*** Material shown ***

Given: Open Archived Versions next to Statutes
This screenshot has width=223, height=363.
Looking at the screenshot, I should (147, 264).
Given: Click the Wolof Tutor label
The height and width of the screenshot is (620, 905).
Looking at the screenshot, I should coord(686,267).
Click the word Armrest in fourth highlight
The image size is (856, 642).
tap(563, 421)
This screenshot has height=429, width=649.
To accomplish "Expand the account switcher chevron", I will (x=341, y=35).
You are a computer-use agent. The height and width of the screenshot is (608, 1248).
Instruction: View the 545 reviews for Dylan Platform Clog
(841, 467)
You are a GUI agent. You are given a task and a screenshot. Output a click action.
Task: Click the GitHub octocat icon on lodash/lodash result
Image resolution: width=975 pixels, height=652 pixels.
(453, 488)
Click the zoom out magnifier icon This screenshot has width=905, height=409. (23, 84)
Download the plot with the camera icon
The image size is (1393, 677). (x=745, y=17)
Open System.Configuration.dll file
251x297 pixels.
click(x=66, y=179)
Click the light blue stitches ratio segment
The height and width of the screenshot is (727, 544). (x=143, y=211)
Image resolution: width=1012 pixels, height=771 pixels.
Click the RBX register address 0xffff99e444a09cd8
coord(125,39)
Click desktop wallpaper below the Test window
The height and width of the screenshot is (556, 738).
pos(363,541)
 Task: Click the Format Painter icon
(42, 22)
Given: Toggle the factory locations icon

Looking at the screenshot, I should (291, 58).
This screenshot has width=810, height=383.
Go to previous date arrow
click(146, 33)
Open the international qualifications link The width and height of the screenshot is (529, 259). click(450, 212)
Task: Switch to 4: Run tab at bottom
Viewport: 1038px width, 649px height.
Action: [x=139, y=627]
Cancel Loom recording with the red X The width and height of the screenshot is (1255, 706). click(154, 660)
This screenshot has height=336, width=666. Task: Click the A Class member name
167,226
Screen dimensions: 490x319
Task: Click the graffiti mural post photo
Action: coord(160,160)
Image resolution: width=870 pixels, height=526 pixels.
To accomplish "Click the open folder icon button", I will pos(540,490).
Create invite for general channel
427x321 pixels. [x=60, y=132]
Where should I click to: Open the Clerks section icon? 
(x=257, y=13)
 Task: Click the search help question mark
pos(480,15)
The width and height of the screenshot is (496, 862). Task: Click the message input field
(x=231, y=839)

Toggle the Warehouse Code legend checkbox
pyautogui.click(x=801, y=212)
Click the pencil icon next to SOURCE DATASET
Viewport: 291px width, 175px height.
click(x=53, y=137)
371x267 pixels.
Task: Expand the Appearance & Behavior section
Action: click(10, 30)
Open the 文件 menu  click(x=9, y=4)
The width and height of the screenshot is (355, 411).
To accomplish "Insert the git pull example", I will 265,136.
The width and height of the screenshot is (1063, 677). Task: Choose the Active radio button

*** End of Material shown ***

▶ _Task description_:
Repeat, word for word, every line from the line that contains "Given: Toggle the factory locations icon" to the end of the entries; include both of those lines and no others.

▶ _Response for this exercise_:
Given: Toggle the factory locations icon

Looking at the screenshot, I should (291, 58).
This screenshot has width=810, height=383.
Go to previous date arrow
click(146, 33)
Open the international qualifications link The width and height of the screenshot is (529, 259). click(450, 212)
Task: Switch to 4: Run tab at bottom
Viewport: 1038px width, 649px height.
Action: [x=139, y=627]
Cancel Loom recording with the red X The width and height of the screenshot is (1255, 706). click(154, 660)
This screenshot has height=336, width=666. Task: Click the A Class member name
167,226
Screen dimensions: 490x319
Task: Click the graffiti mural post photo
Action: coord(160,160)
Image resolution: width=870 pixels, height=526 pixels.
To accomplish "Click the open folder icon button", I will pos(540,490).
Create invite for general channel
427x321 pixels. [x=60, y=132]
Where should I click to: Open the Clerks section icon? 
(x=257, y=13)
 Task: Click the search help question mark
pos(480,15)
The width and height of the screenshot is (496, 862). Task: Click the message input field
(x=231, y=839)

Toggle the Warehouse Code legend checkbox
pyautogui.click(x=801, y=212)
Click the pencil icon next to SOURCE DATASET
Viewport: 291px width, 175px height.
click(x=53, y=137)
371x267 pixels.
Task: Expand the Appearance & Behavior section
Action: click(10, 30)
Open the 文件 menu  click(x=9, y=4)
The width and height of the screenshot is (355, 411).
To accomplish "Insert the git pull example", I will 265,136.
The width and height of the screenshot is (1063, 677). Task: Choose the Active radio button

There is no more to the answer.